═══ Estratto del documento ═══

Nelle altre ipotesi di accertata illegittimità del licenziamento soggettivo o disciplinare, non v’è condanna alla reintegrazione bensì al pagamento di un’indennità risarcitoria che può essere modulata dal giudice tra 15 e 27 mensilità di retribuzione, tenuto conto di vari parametri.
Il regime da ultimo descritto (indennità risarcitoria) vale anche per le ipotesi di licenziamento viziato nella forma o sotto il profilo della procedura disciplinare. Tuttavia, in questi casi, se l’accertamento del giudice si limita alla rilevazione del vizio di forma o di procedura, esso comporta l’attribuzione al dipendente di un’indennità compresa fra 7 e 14 mensilità di retribuzione; ciò a meno che il giudice accerti che vi è anche un difetto di giustificazione del licenziamento, nel qual caso applica le tutele di cui sopra.

c) Per i licenziamenti oggettivi o economici, ove accerti l’inesistenza del giustificato motivo oggettivo addotto, il giudice dichiara risolto il rapporto di lavoro disponendo il pagamento, in favore del lavoratore, di un’indennità risarcitoria onnicomprensiva, che può essere modulata dal giudice tra 15 e 27 mensilità di retribuzione, tenuto conto di vari criteri.
Al fine di evitare la possibilità di ricorrere strumentalmente a licenziamenti oggettivi o economici che dissimulino altre motivazioni, di natura discriminatoria o disciplinare, è fatta salva la facoltà del lavoratore di provare che il licenziamento è stato determinato da ragioni discriminatorie o disciplinari, nei quali casi il giudice applica la relativa tutela.
Per questo tipo di licenziamenti è previsto, altresì, l’esperimento preventivo di una rapida procedura di conciliazione innanzi alle Direzioni territoriali del lavoro, non appesantita da particolari formalità, nell’ambito della quale il lavoratore potrà essere assistito anche da rappresentanti sindacali, e potrà essere favorita la conciliazione tra le parti.

═══

== Esercizio scritto 1 ==
Riporta il brano del testo sui licenziamenti da "Il regime da" fino a "di cui sopra.", rinominando "dipendente" in "lavoratore".

═══ Dati forniti ═══

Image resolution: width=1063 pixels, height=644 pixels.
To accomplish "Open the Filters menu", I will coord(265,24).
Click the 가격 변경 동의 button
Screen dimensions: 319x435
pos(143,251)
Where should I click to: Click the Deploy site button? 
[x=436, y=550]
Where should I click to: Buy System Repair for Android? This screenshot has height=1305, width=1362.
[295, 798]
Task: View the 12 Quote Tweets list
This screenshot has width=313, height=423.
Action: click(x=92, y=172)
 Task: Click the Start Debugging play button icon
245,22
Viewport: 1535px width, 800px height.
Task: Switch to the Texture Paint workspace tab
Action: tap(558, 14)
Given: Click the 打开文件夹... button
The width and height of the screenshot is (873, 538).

═══

== Esercizio scritto 2 ==
Formatta come elenco numerato le righe dei record da quella che contiene "Task: View the 12 Quote Tweets list" fino a quella che contiene "Action: tap(558, 14)", estremi compresi, omettendo le righe vuote.

== Risposta completa 1 ==
Il regime da ultimo descritto (indennità risarcitoria) vale anche per le ipotesi di licenziamento viziato nella forma o sotto il profilo della procedura disciplinare. Tuttavia, in questi casi, se l’accertamento del giudice si limita alla rilevazione del vizio di forma o di procedura, esso comporta l’attribuzione al lavoratore di un’indennità compresa fra 7 e 14 mensilità di retribuzione; ciò a meno che il giudice accerti che vi è anche un difetto di giustificazione del licenziamento, nel qual caso applica le tutele di cui sopra.

== Risposta completa 2 ==
1. Task: View the 12 Quote Tweets list
2. This screenshot has width=313, height=423.
3. Action: click(x=92, y=172)
4.  Task: Click the Start Debugging play button icon
5. 245,22
6. Viewport: 1535px width, 800px height.
7. Task: Switch to the Texture Paint workspace tab
8. Action: tap(558, 14)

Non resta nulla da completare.